▶ BRIEF: With the pictures left out, every record must be reproduced exactly.

▶ EXERCISE DATA:
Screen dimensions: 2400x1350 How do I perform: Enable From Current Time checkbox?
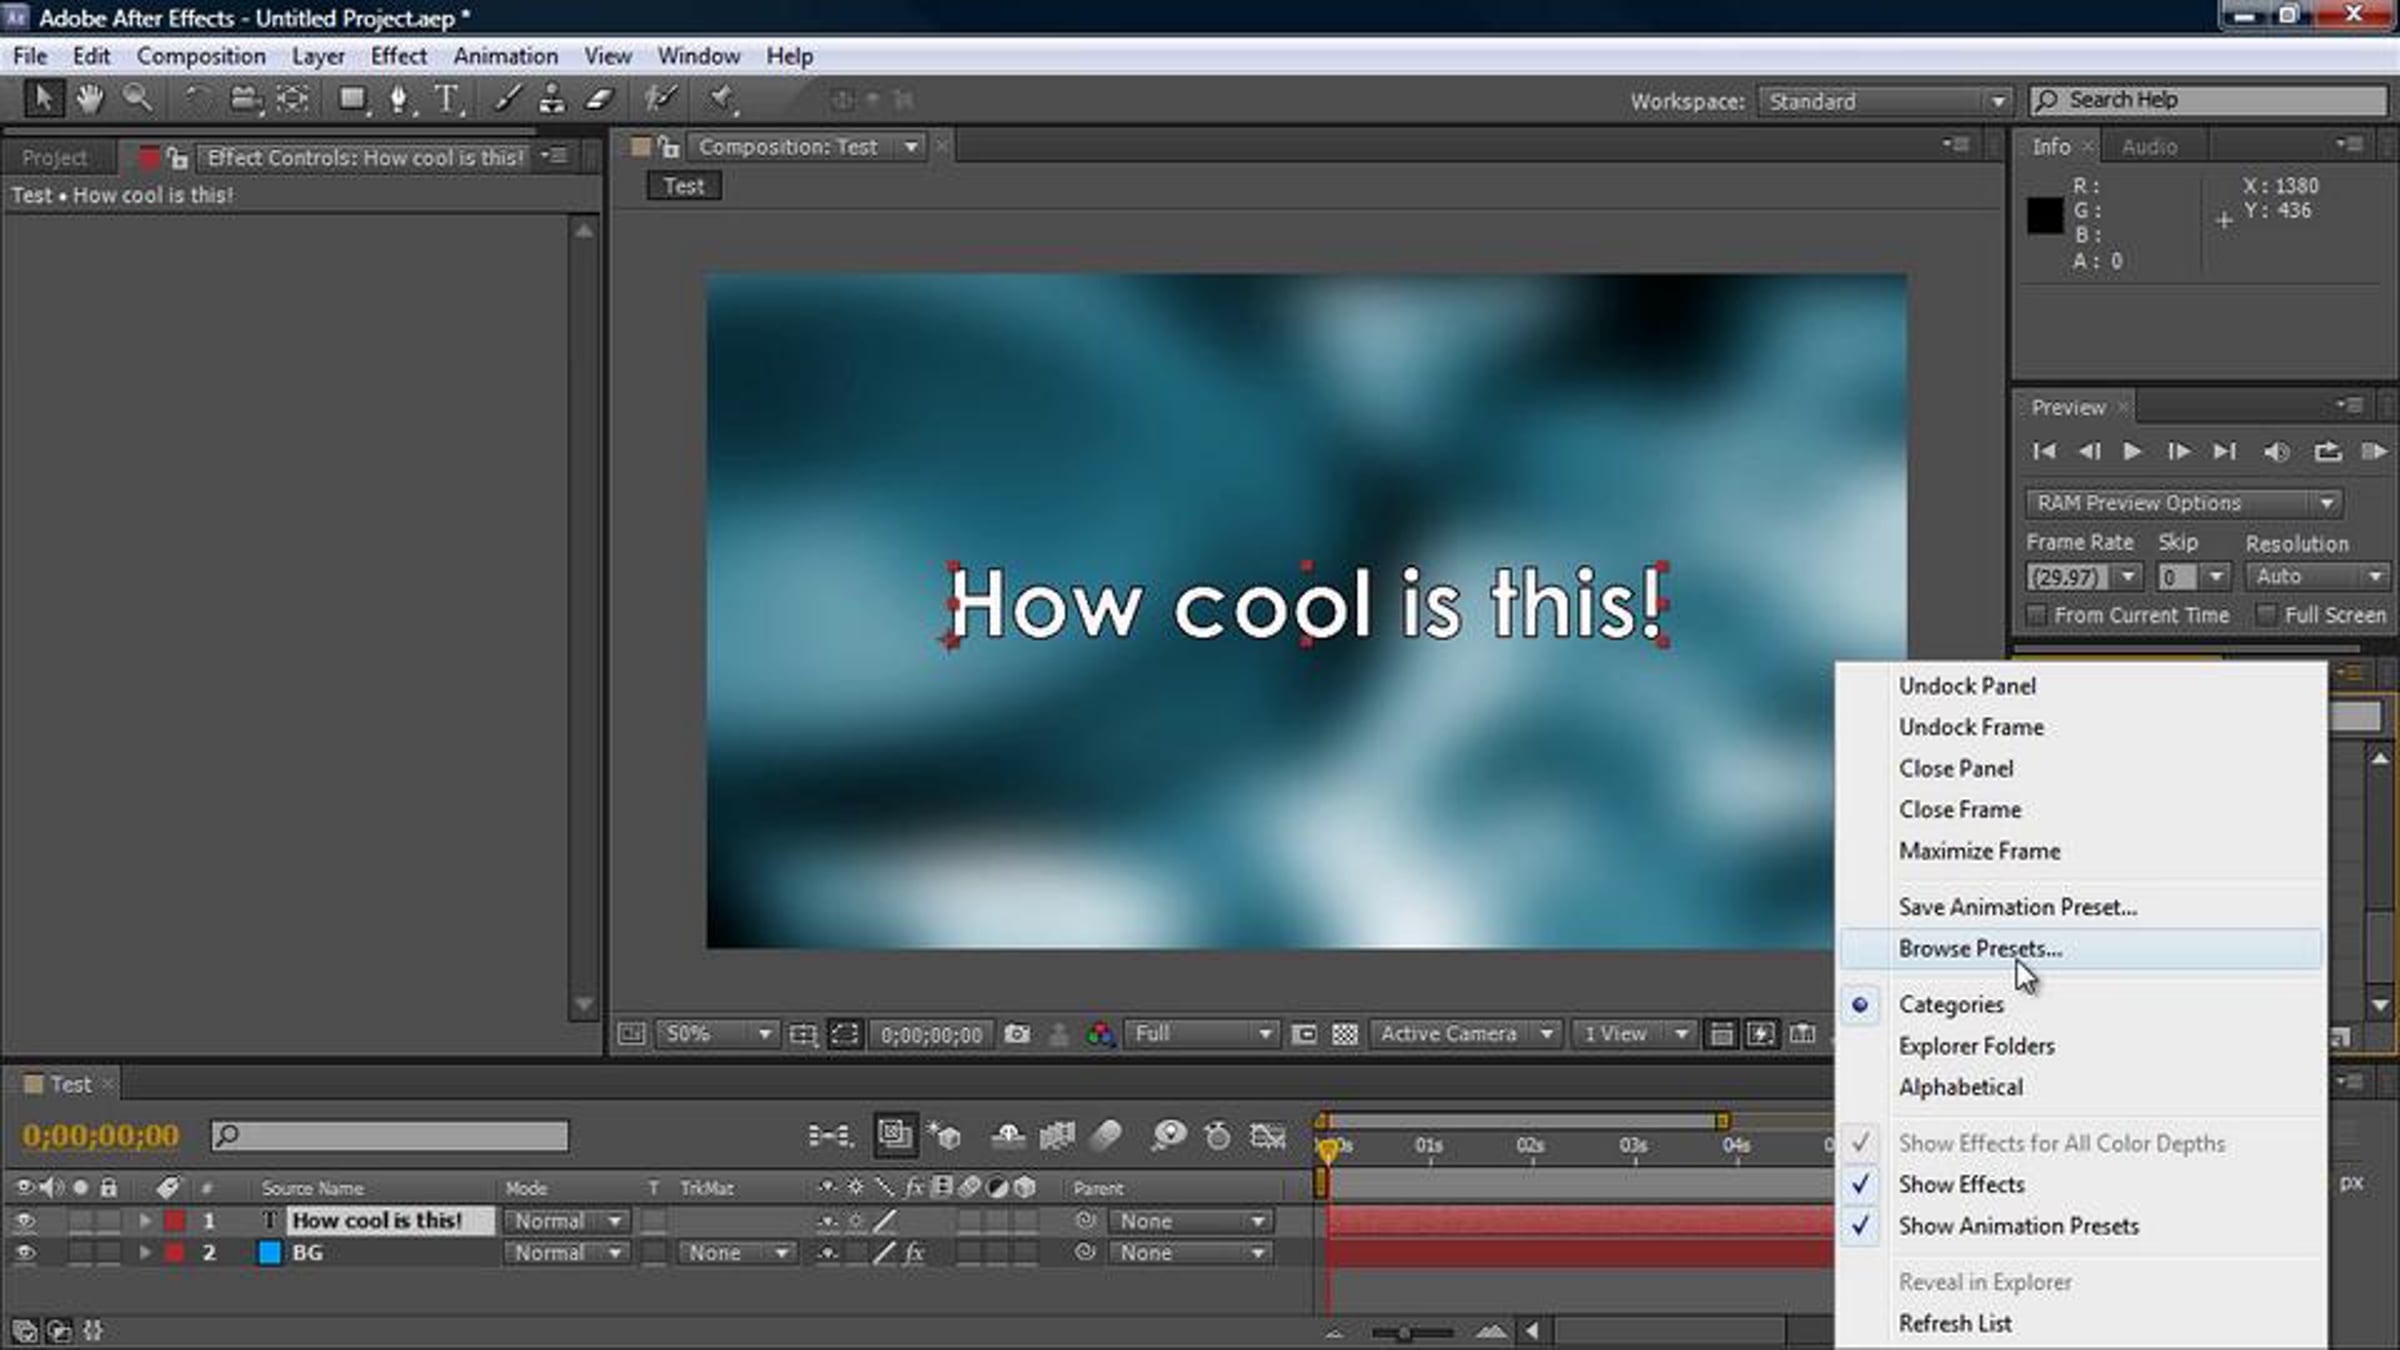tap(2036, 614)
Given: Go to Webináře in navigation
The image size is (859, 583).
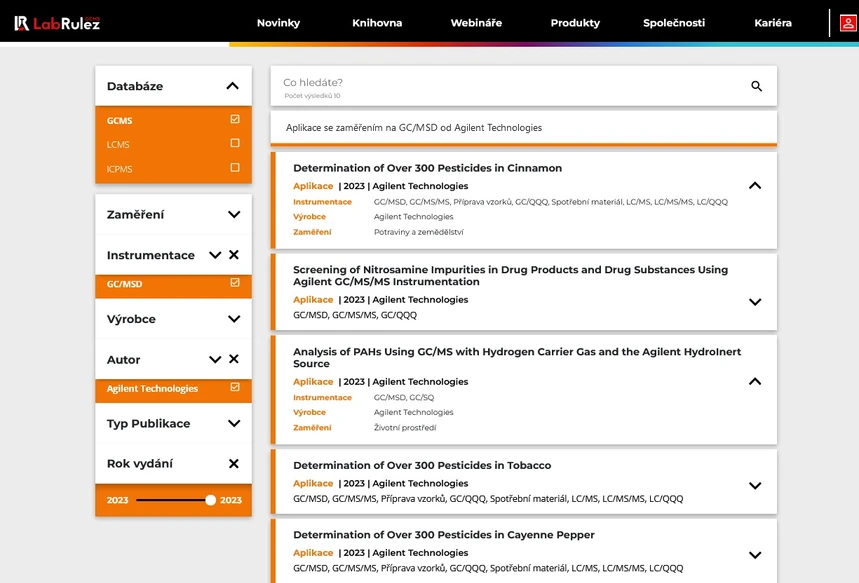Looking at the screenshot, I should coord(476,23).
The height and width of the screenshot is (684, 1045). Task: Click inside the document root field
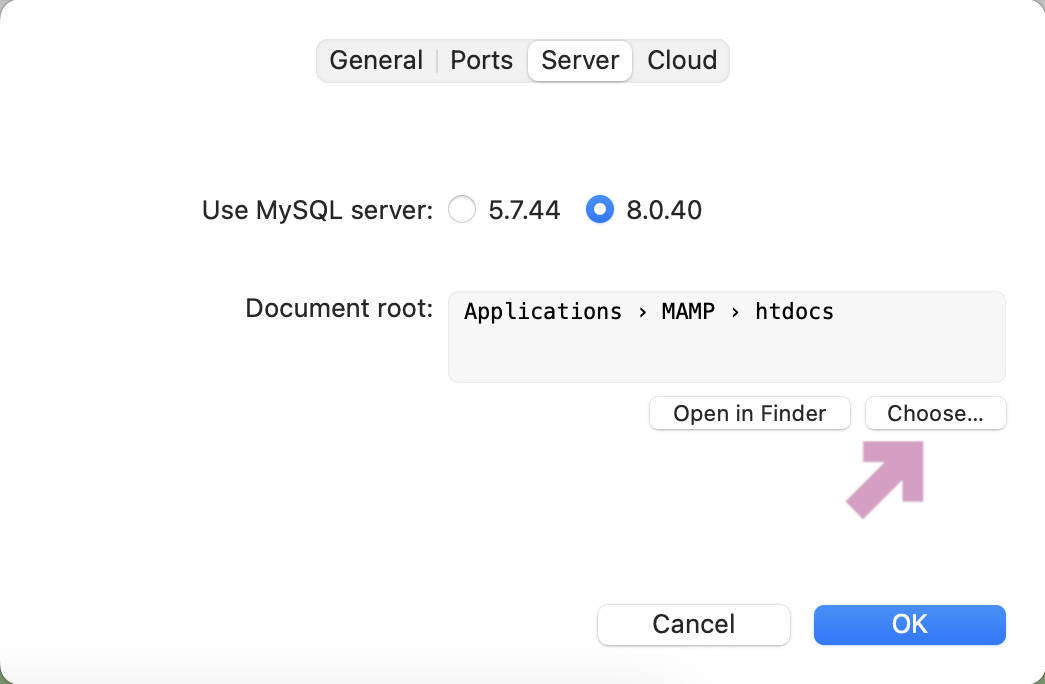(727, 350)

▶ ANSWER SPACE:
Screen dimensions: 2400x1350 How do I perform: Enable From Current Time checkbox?
tap(2036, 614)
Given: Go to Webináře in navigation
The image size is (859, 583).
Looking at the screenshot, I should coord(476,23).
The height and width of the screenshot is (684, 1045). Task: Click inside the document root field
(727, 350)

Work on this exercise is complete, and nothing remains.